- _TEXT SEGMENT_
Start of Block
British High Commissioner to Tonga
- In office February 2020 – September 2020
- Monarch: Elizabeth II
- Prime Minister: Theresa May Boris Johnson Liz Truss Rishi Sunak
- Preceded by: Independent office re-established replacing Melanie Hopkins as non-resident High Commissioner (Paul Nessling last resident High Commissioner in 2006)
- Succeeded by: Lucy Joyce

British Ambassador to Turkmenistan
- In office December 2016 – 2019
- Monarch: Elizabeth II
- Prime Minister: Theresa May Boris Johnson
- Preceded by: Sanjay Wadvani
- Succeeded by: Hugh Philpott

Personal details
- Born: 11 February 1955 (age 71) London
- Occupation: Diplomat

= Thorhilda Abbott-Watt =

British diplomat

Thorhilda Mary Vivia "Thorda" Abbott-Watt (born 11 February 1955) is an English diplomat who has represented the United Kingdom in a number of countries. From 2016 to 2019 she was British Ambassador to Turkmenistan.

==Career==
Abbott-Watt joined the Foreign and Commonwealth Office (FCO) in 1974 and has worked both in London and in a number of countries in South America, the Far East and Western and Eastern Europe. In 1989 she served in the FCO, negotiating the renunciation of Four Power Rights in Germany. From 2001 to 2002 she was Chargée d'Affaires, opening the first British Embassy in Dushanbe, Tajikistan.
End of Block
- _PROBLEMS TO SOLVE_
#1 Swap "Tonga" for "Fiji" when you repeat the Abbott-Watt biography, beginning at the words "British High Commissioner" and stopping after "Commissioner in 2006)".
#2 Using the Abbott-Watt biography, mark each statement yes or no and quote the words that decide it: (a) Abbott-Watt joined the Foreign and Commonwealth Office in 1974. (b) Sanjay Wadvani succeeded her as British Ambassador to Turkmenistan. (c) She opened the first British Embassy in Dushanbe.
#3 According to the Abbott-Watt biography, in what year did she negotiate the renunciation of Four Power Rights in Germany?

- _DATASET CONTENT_
Start of Block
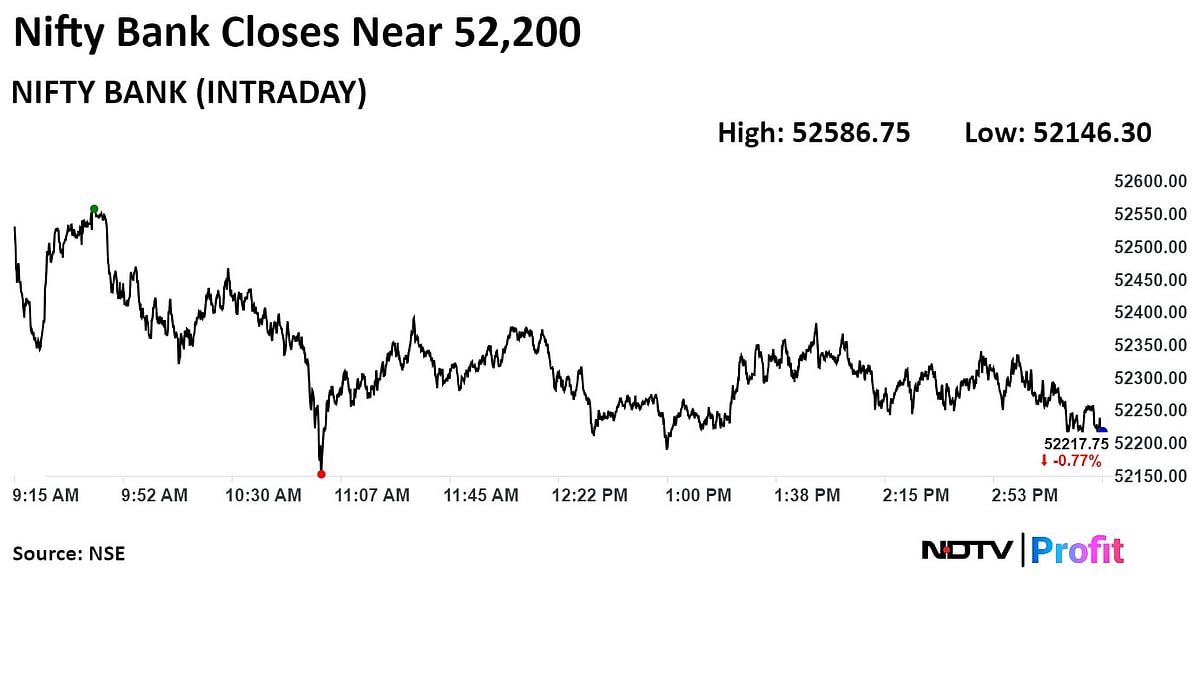Click the Profit logo text
This screenshot has width=1200, height=674.
[x=1077, y=550]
End of Block
- _LIST OF SOLUTIONS_
#1
British High Commissioner to Fiji
- In office February 2020 – September 2020
- Monarch: Elizabeth II
- Prime Minister: Theresa May Boris Johnson Liz Truss Rishi Sunak
- Preceded by: Independent office re-established replacing Melanie Hopkins as non-resident High Commissioner (Paul Nessling last resident High Commissioner in 2006)

#2
(a) Yes: "Abbott-Watt joined the Foreign and Commonwealth Office (FCO) in 1974"
(b) No: "Succeeded by: Hugh Philpott"
(c) Yes: "opening the first British Embassy in Dushanbe, Tajikistan"

#3 1989